[Stored dataset items]
****************
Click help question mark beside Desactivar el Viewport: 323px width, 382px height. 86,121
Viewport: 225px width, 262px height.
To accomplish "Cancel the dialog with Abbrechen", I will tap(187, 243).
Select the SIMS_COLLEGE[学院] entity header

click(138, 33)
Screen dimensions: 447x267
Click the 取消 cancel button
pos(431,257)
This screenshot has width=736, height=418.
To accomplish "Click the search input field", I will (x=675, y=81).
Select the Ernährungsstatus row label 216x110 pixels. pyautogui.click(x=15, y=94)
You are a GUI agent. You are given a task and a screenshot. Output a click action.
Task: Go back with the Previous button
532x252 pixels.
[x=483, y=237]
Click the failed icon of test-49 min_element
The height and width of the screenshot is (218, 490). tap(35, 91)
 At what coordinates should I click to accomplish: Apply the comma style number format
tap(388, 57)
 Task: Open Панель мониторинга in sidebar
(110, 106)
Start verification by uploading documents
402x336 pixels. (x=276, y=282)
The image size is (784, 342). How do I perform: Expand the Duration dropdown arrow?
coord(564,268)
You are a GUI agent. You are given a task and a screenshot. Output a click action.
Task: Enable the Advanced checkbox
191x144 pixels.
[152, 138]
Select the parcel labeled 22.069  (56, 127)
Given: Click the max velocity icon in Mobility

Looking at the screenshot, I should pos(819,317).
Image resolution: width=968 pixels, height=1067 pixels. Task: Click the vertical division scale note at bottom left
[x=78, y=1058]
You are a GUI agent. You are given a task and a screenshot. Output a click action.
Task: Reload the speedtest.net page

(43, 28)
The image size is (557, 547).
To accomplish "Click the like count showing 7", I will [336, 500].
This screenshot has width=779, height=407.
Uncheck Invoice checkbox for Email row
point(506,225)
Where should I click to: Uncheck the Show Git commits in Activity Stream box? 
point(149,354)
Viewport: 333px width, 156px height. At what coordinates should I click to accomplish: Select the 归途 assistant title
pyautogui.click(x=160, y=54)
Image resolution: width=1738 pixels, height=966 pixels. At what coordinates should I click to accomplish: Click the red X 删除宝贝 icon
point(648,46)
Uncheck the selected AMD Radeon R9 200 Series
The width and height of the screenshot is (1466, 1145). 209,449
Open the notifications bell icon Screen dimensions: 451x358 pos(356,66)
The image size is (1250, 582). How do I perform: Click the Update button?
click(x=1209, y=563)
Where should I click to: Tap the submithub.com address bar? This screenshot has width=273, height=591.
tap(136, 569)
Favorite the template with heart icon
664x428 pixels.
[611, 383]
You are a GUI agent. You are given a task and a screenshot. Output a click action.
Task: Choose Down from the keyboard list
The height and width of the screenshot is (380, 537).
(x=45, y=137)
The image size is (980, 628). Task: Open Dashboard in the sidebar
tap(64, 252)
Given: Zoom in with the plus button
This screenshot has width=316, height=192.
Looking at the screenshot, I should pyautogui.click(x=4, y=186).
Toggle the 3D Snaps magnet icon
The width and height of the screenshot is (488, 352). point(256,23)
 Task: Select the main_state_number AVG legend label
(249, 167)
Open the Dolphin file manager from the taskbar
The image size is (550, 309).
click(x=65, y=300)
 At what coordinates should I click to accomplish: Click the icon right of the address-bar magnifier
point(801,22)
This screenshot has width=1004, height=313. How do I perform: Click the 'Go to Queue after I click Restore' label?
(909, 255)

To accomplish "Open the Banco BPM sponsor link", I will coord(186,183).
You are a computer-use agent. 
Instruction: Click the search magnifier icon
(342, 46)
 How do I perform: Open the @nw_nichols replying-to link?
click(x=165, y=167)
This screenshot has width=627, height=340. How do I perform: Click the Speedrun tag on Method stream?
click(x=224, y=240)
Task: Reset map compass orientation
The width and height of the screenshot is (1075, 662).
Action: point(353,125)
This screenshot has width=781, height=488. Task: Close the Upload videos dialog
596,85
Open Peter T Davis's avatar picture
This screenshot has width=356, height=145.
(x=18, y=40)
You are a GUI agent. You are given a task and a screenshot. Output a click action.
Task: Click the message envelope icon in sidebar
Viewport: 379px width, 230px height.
****************
EXERCISE GOAL: Among the entries, how many lines hold the string "dimensions"? Answer with a bare number.

ANSWER SECTION: 2